Obserwowaliśmy liczbę klientów w galeriach. Przez większość dnia świeciły one pustkami. Wzmożony ruch pojawiał się w godzinach popołudniowych, ale w większości była to młodzież, która przyszła do galerii nie na zakupy, ale w celu towarzyskiego spotkania ze znajomymi

podkreśla Bujara.

Przypomnijmy, że zapis o ustanowieniu dodatkowej niedzieli handlowej został wprowadzony mimo protestów NSZZ „Solidarność”. Związkowcy wskazywali, że dodatkowa niedziela handlowa została wpisana do ustawy bez konsultacji społecznych oraz merytorycznego uzasadnienia. 

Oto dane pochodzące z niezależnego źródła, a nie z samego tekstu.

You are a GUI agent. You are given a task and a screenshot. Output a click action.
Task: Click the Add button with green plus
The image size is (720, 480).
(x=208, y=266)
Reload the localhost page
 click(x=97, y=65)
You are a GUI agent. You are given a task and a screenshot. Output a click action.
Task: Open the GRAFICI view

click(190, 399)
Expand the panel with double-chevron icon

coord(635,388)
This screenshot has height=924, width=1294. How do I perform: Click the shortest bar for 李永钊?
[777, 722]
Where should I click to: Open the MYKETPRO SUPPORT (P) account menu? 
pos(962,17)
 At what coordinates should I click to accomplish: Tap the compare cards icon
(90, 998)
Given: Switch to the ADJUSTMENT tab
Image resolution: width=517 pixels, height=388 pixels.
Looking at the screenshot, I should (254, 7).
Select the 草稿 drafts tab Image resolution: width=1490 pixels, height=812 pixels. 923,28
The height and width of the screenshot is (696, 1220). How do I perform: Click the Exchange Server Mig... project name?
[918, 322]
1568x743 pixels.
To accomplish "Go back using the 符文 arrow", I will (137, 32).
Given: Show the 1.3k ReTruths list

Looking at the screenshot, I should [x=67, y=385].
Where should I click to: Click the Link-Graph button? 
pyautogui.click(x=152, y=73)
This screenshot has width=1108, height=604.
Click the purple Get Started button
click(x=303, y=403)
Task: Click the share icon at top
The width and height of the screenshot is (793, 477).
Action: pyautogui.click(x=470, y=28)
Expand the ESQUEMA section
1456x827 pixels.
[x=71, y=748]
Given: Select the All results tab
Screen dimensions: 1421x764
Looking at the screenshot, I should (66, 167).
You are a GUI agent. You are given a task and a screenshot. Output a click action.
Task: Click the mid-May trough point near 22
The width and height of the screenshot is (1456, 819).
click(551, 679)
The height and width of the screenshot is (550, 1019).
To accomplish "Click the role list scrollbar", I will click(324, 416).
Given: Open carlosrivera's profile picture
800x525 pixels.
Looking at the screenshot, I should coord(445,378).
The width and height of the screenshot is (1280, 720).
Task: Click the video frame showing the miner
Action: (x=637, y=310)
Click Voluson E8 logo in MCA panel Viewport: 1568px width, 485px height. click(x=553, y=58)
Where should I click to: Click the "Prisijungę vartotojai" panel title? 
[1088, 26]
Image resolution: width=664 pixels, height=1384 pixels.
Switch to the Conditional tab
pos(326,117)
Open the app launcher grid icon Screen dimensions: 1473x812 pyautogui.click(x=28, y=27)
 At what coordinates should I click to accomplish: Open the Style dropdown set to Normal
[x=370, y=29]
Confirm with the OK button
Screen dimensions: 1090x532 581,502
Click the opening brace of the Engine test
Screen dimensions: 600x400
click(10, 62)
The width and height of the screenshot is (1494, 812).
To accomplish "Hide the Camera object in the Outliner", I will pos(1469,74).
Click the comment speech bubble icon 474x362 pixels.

W listopadzie więcej było ograniczeń w handlu niż grudniu. Mimo to gospodarka zniosła listopadowe restrykcje bardzo dobrze, o czym świadczą pozytywne dane z rynku pracy  i lepsza od prognozowanej dynamika produkcji przemysłowej. Dlatego też nasza waluta się umacnia. Inwestorzy uznają bowiem, że choć handel i restauracje ucierpią, to wczesne restrykcje oznaczają krótszą w czasie i łagodniejszą kolejną falę zachorowań oraz obniżkę ryzyko głębszego lockdownu. A to dobra prognoza dla całej gospodarki.